Your Special Report “Anti-evolutionists raise their profile in Europe” (Nature 444, 406–407; 2006) mentions a seminar held in Brussels at the European Parliament on 11 October 2006, as part of a new strategy by supporters of intelligent design (ID) to disseminate anti-evolutionism among the general public of Europe. Two days later, the Catholic Kolbe Center for the Study of Creation and the creationist group Truth in Science published summaries on the Internet. A moderator of the seminar, Maciej Giertych, then published a Correspondence (“Creationism, evolution: nothing has been proved” Nature 444, 265; 2006) claiming that his arguments are entirely scientific and denying any religious component to them. I believe, therefore, that it was a good decision by Nature to publish this Correspondence, as a wake-up call to scientists.

The anti-evolution seminar was a series of three public lectures, introduced and moderated by Giertych, who is the retired head of the genetics department of the Polish Academy of Sciences and an honorary member of the Daylight Origins Society, a Catholic creationist organization based in Britain. The seminar was co-organized by Dominique Tassot, director of the Centre d'Etude et de Prospectives sur la Science, an association of 700 Catholic intellectuals who do not accept macroevolution because it is in conflict with their interpretation of the Bible (see Nature 439, 534; 2006).
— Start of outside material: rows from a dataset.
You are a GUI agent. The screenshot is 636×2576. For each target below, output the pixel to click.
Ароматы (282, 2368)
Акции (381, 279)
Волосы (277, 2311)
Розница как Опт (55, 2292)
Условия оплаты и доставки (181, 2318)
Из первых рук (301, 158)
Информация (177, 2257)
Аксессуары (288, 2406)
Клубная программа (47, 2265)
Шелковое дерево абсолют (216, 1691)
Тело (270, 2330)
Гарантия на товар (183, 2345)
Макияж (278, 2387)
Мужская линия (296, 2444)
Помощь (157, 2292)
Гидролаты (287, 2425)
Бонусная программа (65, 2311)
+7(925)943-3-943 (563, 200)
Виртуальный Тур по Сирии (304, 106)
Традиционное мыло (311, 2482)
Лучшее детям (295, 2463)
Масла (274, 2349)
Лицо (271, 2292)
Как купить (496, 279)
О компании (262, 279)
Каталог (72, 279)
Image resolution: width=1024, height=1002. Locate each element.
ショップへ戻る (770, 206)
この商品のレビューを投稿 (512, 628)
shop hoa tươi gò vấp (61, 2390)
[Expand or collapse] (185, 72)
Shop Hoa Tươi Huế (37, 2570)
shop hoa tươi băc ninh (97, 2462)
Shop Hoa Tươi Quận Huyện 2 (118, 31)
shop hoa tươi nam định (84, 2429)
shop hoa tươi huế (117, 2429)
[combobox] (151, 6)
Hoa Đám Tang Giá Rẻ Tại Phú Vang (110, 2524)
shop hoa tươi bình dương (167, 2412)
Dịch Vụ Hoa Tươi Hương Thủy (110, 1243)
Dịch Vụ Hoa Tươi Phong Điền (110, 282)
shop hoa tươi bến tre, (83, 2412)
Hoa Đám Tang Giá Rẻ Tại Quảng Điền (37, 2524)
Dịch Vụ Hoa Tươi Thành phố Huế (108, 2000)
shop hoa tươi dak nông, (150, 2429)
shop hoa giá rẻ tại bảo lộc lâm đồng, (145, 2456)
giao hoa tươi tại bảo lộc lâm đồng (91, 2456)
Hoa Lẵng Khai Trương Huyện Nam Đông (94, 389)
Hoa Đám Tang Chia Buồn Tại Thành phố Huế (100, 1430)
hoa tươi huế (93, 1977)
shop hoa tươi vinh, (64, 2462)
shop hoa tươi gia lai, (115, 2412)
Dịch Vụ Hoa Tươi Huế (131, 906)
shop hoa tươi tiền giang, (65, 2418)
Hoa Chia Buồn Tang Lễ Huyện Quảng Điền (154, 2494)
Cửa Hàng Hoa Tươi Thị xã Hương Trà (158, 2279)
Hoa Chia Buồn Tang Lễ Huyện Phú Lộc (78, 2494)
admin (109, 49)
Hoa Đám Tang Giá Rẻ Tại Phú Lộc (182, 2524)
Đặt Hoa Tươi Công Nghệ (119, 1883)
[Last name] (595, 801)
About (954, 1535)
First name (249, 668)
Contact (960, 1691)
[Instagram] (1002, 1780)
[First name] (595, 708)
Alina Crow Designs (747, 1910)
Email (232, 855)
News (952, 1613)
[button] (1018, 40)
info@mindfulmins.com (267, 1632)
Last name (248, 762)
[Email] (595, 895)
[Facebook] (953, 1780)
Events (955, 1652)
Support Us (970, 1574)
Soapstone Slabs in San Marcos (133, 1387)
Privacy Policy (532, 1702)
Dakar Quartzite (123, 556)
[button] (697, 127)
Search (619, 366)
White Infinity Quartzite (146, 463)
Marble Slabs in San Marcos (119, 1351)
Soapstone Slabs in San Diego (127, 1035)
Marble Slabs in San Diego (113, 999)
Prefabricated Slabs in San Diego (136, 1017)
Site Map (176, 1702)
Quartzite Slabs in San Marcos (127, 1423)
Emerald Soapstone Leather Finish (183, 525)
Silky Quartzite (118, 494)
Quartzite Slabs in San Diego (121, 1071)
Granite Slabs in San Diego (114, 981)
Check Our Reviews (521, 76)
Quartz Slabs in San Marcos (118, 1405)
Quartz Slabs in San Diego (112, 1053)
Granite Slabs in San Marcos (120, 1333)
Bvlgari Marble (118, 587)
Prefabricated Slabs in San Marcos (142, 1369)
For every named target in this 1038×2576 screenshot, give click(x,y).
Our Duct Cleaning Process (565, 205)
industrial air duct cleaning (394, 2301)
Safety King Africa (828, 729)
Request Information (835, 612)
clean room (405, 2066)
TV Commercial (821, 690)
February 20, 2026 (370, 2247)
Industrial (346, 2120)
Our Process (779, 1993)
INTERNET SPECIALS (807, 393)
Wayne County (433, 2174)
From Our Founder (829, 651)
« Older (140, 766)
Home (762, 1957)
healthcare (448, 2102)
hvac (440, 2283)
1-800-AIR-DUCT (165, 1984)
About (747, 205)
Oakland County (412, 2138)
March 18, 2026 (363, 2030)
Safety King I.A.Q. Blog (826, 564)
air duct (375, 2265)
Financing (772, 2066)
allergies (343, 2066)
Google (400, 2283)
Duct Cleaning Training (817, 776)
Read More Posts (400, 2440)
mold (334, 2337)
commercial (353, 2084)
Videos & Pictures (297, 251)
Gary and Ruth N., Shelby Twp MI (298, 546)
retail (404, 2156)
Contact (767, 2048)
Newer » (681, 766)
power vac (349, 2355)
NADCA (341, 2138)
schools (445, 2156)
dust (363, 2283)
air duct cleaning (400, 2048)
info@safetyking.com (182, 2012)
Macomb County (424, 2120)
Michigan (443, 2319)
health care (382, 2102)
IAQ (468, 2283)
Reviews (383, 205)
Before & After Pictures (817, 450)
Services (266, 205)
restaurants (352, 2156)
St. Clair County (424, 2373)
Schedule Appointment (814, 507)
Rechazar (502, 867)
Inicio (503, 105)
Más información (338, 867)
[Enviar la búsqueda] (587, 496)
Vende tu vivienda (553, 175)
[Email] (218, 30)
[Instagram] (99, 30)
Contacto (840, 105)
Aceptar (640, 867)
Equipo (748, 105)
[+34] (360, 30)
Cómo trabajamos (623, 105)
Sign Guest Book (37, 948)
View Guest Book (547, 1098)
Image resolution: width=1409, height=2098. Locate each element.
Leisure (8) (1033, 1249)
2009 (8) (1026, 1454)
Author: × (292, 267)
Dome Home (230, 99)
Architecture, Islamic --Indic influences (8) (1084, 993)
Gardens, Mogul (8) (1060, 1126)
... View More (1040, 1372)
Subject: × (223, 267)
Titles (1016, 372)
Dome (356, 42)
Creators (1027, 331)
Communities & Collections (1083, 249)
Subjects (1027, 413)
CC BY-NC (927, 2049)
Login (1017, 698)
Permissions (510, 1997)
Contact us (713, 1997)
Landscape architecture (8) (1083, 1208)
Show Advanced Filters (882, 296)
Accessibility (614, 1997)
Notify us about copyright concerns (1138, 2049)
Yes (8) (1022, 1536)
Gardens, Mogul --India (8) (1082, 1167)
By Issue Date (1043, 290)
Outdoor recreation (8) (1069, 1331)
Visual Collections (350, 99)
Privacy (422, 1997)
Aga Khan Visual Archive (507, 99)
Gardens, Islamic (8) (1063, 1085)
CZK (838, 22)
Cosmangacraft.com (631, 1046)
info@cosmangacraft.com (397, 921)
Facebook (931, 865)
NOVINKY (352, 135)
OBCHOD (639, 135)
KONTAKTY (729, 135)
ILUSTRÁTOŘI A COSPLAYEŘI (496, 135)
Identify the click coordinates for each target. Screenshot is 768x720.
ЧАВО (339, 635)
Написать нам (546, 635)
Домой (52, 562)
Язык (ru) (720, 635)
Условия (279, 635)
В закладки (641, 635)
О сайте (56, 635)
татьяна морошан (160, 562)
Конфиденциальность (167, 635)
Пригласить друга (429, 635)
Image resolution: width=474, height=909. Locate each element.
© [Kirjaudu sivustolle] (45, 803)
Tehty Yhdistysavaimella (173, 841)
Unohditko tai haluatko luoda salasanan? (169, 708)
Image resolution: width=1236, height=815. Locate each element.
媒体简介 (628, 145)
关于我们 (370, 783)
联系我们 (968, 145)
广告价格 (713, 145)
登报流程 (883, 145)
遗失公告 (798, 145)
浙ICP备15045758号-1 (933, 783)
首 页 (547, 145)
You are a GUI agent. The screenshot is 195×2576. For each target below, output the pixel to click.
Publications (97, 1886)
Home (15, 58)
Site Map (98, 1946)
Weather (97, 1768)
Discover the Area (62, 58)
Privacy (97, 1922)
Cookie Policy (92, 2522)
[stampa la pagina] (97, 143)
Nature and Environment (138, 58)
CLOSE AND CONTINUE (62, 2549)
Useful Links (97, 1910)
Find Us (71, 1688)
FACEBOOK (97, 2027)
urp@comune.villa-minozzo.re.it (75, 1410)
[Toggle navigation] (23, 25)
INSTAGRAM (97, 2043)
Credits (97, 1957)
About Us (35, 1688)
At the meeting, Giertych pointed out that macroevolution (the gradual appearance of novel body plans as documented in the fossil record) is a “falsified hypothesis” and that there is, from genetics research, no evidence but “only disproof” for Darwin's principle of common descent of all life on Earth. These claims were supplemented by Joseph Mastropaolo, a US aerospace physiologist, who argued that the theory of evolution, after more than 150 years, “still lacked any empirical proof”.

The German civil engineer Hans-Joachim Zillmer told the audience that the fossil record does not provide evidence for gradual macroevolution. Zillmer was announced as an expert in palaeontology and evolution, but he has not, according to the Web of Science, published any paper in the peer-reviewed literature. He is the author of popular books with titles such as Darwin's Mistake (Adventures Unlimited Press, 2003) or Die Evolutionslüge (The Evolution Lie Langen Müller, 2005). In Darwin's Mistake, Zillmer asserts that he has found human and dinosaur footprints in fossil-bearing sediments in a riverbed in Texas and concludes that these organisms lived together. Even creationists no longer claim that these supposed 'human prints' are genuine (see Nature 323, 390; 1986). Zillmer's books state that biologists, geologists and the editors of most scientific journals are either misled or fools.

Finally, Guy Berthault told the audience about his research on the rates of sediment depositions, which “did not form slowly over millions of years”, but “have been laid down within very short time periods”. Hence, according to Berthault, most geological data on the age of fossils must be wrong. Giertych's controversial letter is a brief summary of these anti-evolution, pro-ID-lectures.